As described above, we disagree with the reviewer statement that “to use respiratory quotients with DOC it must be assumed that DOC uptake is equivalent to CO2 (DIC) release”, because a fraction of the DOC consumed by a microbial cell is not oxidized to DIC, but instead allocated into biomass (reviewed in Russel and Cook, 1995). When respiratory quotients were mentioned in the previous version, they referred to primary producer metabolism, not bacterial consumption. We rephrased this section to avoid any confusion (subsection “Ebullition causes O2 loss from coral reef”).
The interpretation that an increasing part of the organic carbon consumed by bacteria is not fully oxidized is supported by the decoupling between organic carbon and oxygen consumption (Figure 2), and the higher biomass accumulated per cell (Figure 3).
4) Bacterial community structure
The bacterial community structure is not discussed. How it diverges across sampled environments is challenging to ascertain in Figure 1. I don't find any information on what the bacterial community looked like within the various incubation experiments.
The bacterial community composition results are discussed in subsection “Bacterial overflow metabolism in algae-dominated reef” and subsection “Overflow metabolism predicts a shift in ecosystem biomass allocation”. We also include the data as source data for Figure 1 in this version of the manuscript.
Thus I can't evaluate whether the incubation results are a function of, e.g., incubating a community adapted to one particular environment in a way that would bias the experimental outcomes. While there is a mention about changing community structure with regards to the incubations (Discussion), there is not data in the supplement regarding the community in these experiments, nor would I expect changing genetic composition over the course of experiments lasting hours to days (again, a question for transcriptomics?). This makes it hard to interpret what is happening in the experiments where change in biomass is evaluated. Are changes in biomass due primarily to a single clade? Are certain larger types of bacteria being selected for, or are particular bacteria growing larger while others do not? Is this an expected result based on where those bacteria normally are environmentally successful?
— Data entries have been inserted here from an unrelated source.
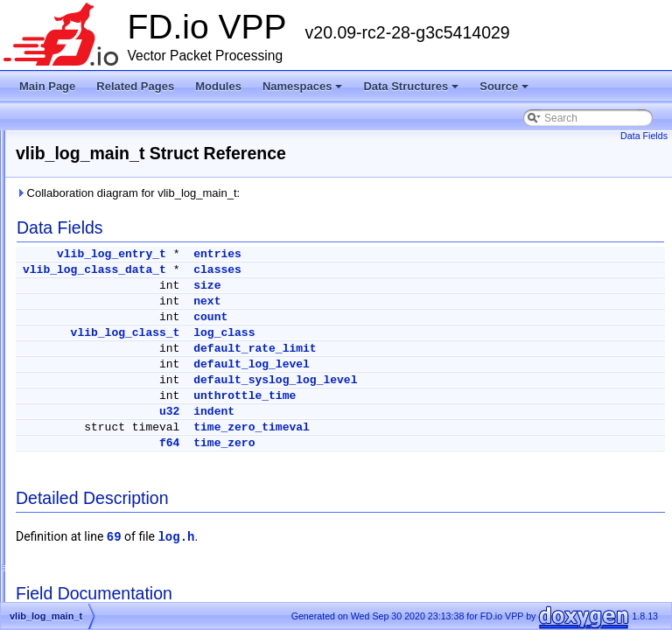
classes (436, 270)
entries (436, 254)
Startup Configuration (79, 226)
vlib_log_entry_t (330, 254)
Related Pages (135, 86)
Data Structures (412, 91)
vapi (67, 352)
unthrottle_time (463, 396)
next (425, 301)
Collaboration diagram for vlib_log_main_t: (346, 192)
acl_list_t (78, 541)
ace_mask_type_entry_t (113, 478)
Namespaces (304, 91)
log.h (395, 537)
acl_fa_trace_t (90, 520)
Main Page (47, 86)
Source (505, 91)
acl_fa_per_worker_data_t (118, 499)
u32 (388, 411)
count (429, 317)
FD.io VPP (40, 142)
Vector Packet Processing (89, 163)
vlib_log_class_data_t (313, 270)
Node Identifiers (66, 247)
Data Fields (644, 136)
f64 (388, 443)
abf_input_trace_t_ (101, 415)
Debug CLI (54, 205)
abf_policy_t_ (88, 457)
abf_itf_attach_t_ (96, 436)
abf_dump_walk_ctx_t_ (111, 394)
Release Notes (64, 184)
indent (432, 411)
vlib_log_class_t (344, 332)
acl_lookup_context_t (107, 562)
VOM (69, 373)
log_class (443, 332)
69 (332, 537)
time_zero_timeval (470, 427)
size (425, 285)
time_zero (443, 443)
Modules (218, 86)
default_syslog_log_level (494, 380)
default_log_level (470, 364)
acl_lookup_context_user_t (120, 583)
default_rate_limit (473, 348)
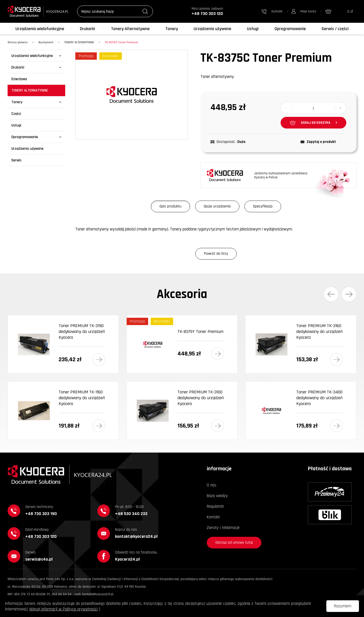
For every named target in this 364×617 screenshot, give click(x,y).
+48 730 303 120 (207, 13)
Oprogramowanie (290, 29)
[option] (131, 95)
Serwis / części (335, 29)
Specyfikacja (263, 206)
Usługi (253, 29)
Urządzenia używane (212, 29)
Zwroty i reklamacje (223, 528)
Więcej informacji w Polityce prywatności (63, 609)
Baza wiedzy (217, 496)
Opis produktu (170, 206)
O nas (212, 485)
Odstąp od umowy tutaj (234, 542)
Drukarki (87, 29)
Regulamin (215, 506)
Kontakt (213, 517)
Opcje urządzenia (217, 206)
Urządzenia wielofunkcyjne (40, 29)
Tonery (172, 29)
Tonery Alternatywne (130, 29)
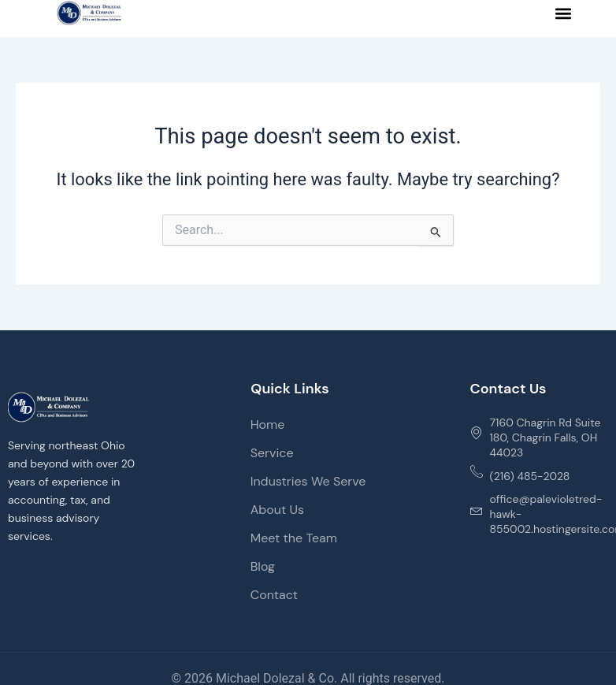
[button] (563, 13)
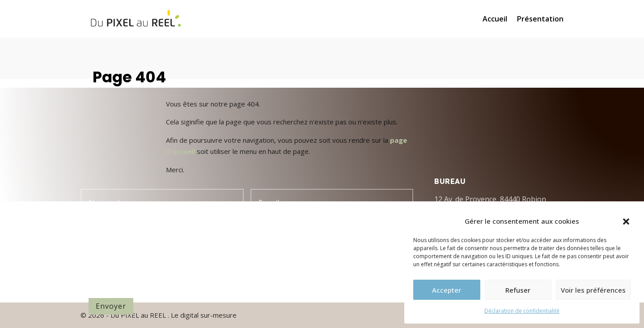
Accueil (495, 20)
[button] (626, 222)
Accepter (446, 290)
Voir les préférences (593, 290)
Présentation (540, 20)
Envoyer (111, 306)
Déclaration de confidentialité (522, 311)
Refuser (518, 290)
The bacterial inoculum for the experiments was a forereef water column community, which represents the offshore community not yet adapted to a reef environment (subsection “Bacterial DOC and oxygen demands”). These communities reach the reef with incoming currents, and are exposed to reef carbon sources and biogeochemical environment. They are selected in the time frame of water residence times as the offshore water flows in and out of reef lagoons (hours), the same time frame of incubation experiments performed here (Nelson et al., 2011, 2013). In the experiments, bacterial communities are subjected to similar carbon sources and oxygen environment that the offshore communities encounter as they reach coral-dominated or algae-dominated reefs. Therefore, the selection pressures are similar and should lead to the similar physiological responses and genomic adaptation.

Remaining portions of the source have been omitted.